In India, government, business and academic officials regularly refer to India’s “three deficits” as reasons for caution about India’s future growth. These “deficits” are continual international trade deficits; chronic government budget deficits; and an underdeveloped power generation and distribution infrastructure.

While it was India’s recurring budget and trade deficits that essentially forced the country to liberalize its economy and industries in the early 1990s—and some improvement has been made in these areas, the report notes—the country’s lagging infrastructure poses the biggest potential obstacle to future growth. To assure the country’s continued economic development, the Indian government has earmarked billions for investment in power generation and road/rail networks.

In the automotive space, most senior executives agree that a fourth “deficit” also exists: the lack of a broad-based automotive components and parts production industry, as well as the engineering talent needed to carry the automotive components industry forward.

Right now, much of the industry still depends on smaller local parts makers to produce components for vehicles. For India to build vehicles of high quality, and in large volumes—especially for export—significant improvements to the components industry will need to be made.

—John Humprhey



Make a Tata Nano EREV like the Suzuki and sell them.


Considering the strong possibility that USA may still be in their Wall Street man made structural financial institution crisis, India may very well catch up (unit wise) with USA sooner than expected.

Of course, the $$$ value is going to be much less in India and even in China, for many well known reasons. They will build and buy smaller, more fuel efficient, lower price units. Our favored very large pick-ups to do have the same appeal over there.

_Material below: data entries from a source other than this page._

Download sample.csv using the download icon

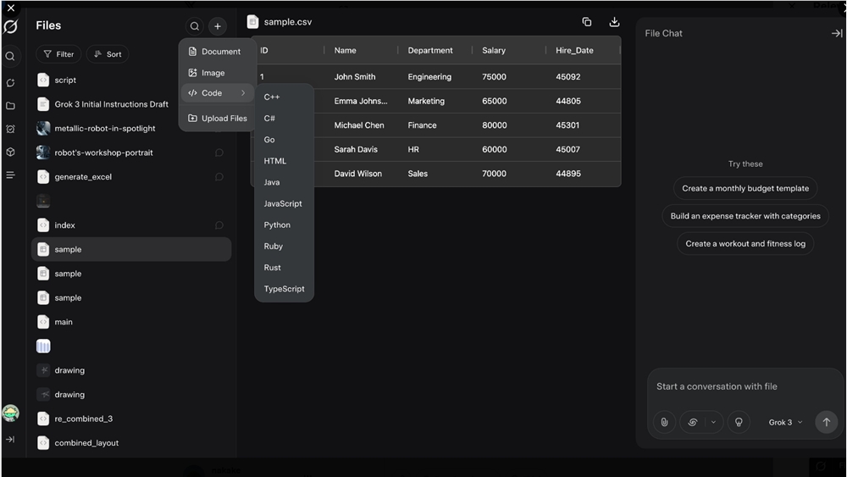point(614,22)
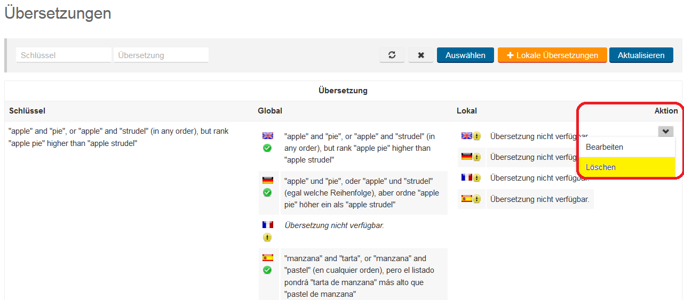Click yellow warning icon under Global French flag
Viewport: 684px width, 300px height.
pyautogui.click(x=267, y=237)
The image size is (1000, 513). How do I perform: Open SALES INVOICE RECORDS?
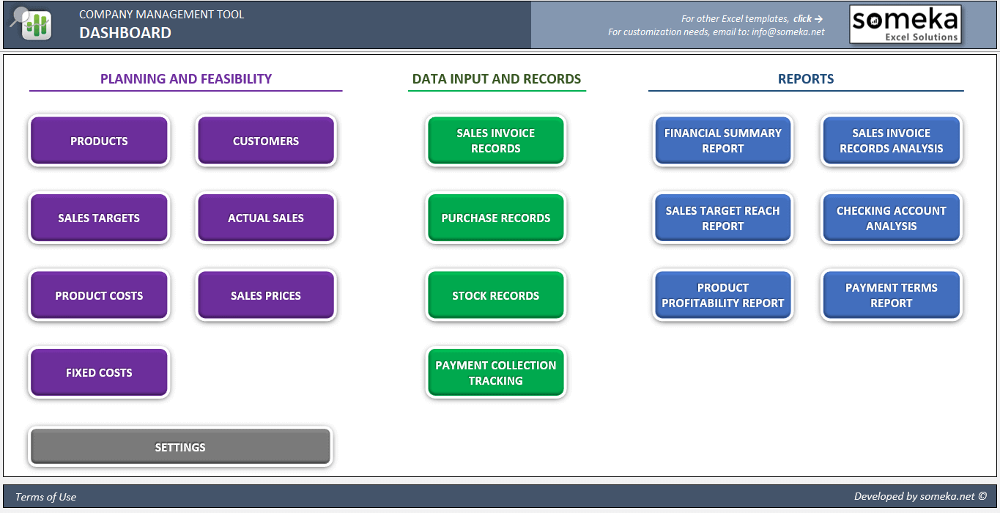click(x=495, y=141)
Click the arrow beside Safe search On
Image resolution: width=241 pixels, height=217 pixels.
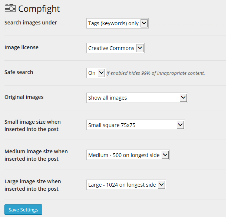102,73
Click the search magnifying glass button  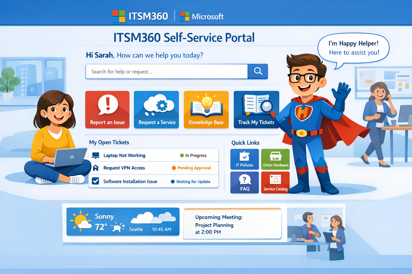(258, 71)
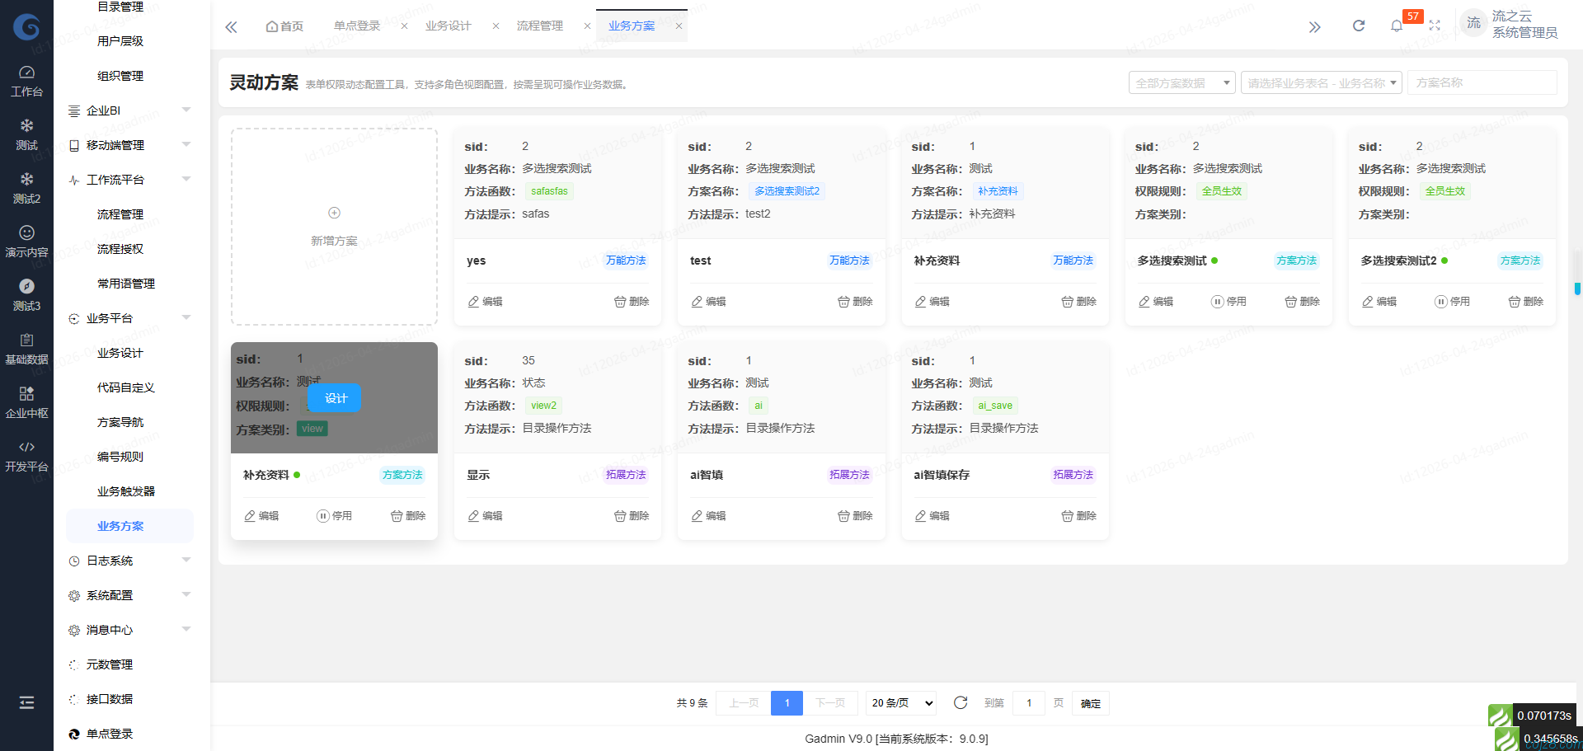Click the hamburger icon at sidebar bottom
Viewport: 1583px width, 751px height.
tap(26, 702)
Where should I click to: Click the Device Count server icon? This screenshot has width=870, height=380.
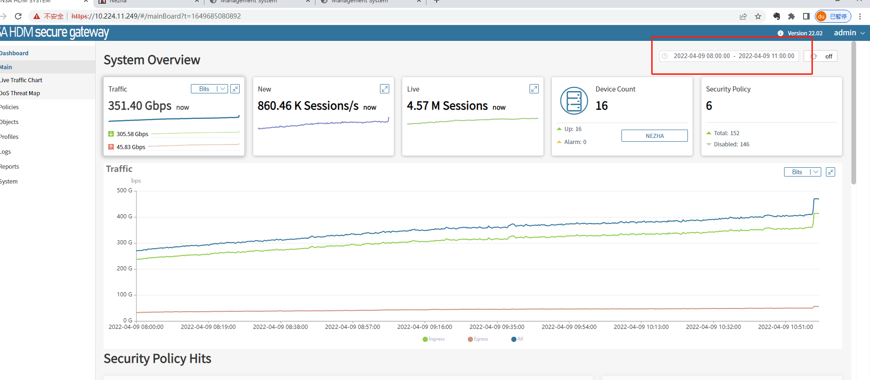click(x=574, y=101)
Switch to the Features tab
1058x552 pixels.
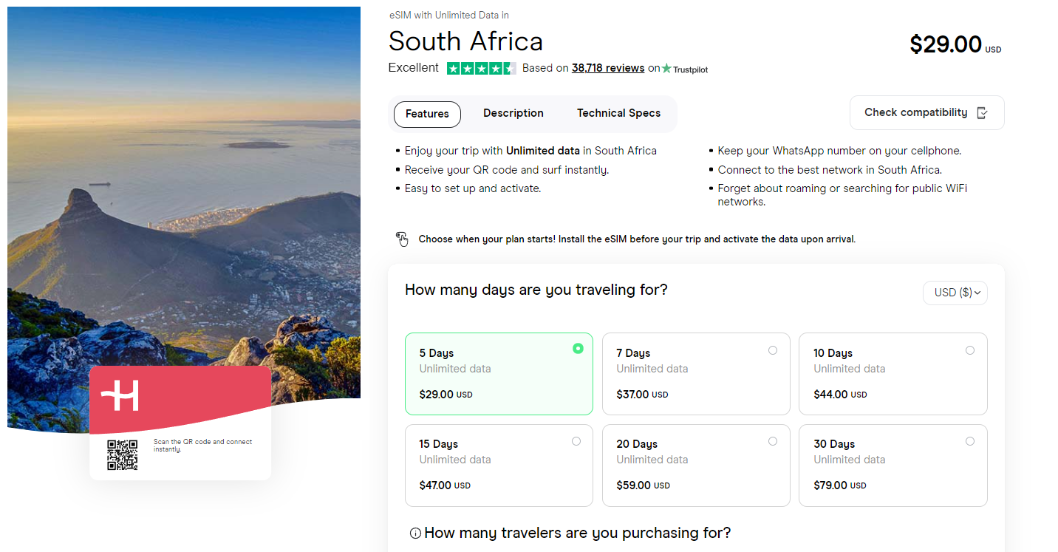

It will be very interesting the see the relative penetration of electrified vehicles in those three large markets, by 2020+.


correction....third line in para 2 should read...very large pick-ups do NOT have the same appeal ...


We don't seem to invest in new companies anymore. Hedge funds chase T bonds and the highest yield in the game of churn and burn. One day we may wise up before it is too late.


The land of mass production is quickly becoming the land of mass speculation. This is the recipe for another major crash. How long can we keep printing more green backs and borrowing to buy Chinese-Korean-Japanese goods and import crude oil?

Mass production of future batteries and electrified vehicles for the local market is something that should be done locally. If not, the automobile-truck-bus-subways-locomotive industries will fold by 2030. That would be another major blow to the US economy. Most of the bus-subways-locomotive industries have moved out already.


We may want to produce HEV/PHEV/EV in the U.S. but just reducing imported oil through less oil consumption is a good goal that will help the country. It would help even more to make them here, but that is out of the hands of policy makers. The PNGV program showed it could be done, but the U.S. car companies went back to large SUVs and Toyota made the Prius.


I don't see what speculation has to do with jobs going overseas.

Speculators drive up gas prices BEFORE we run out of oil because the politicians lack the will.

I admit that the little speculators did help the collapse by buying houses they could not even afford to rent, because we just KNEW house prices would go up forever and our government helped them get loans.

Labor costs (and union overhead) have driven manufacturers of almost all goods overseas - and the present administration blames those that still pay (rather than those who get) taxes.

The PNGV program and the Insight-I showed it could NOT be done unless cost was no object and marketability were of no concern.

The old GM designed the Volt and Toyota made the Prius (and the Sequoia) - both EVs not yet, and NOT SOON (even if you include ALL hybrids) to capture any significant share of the market.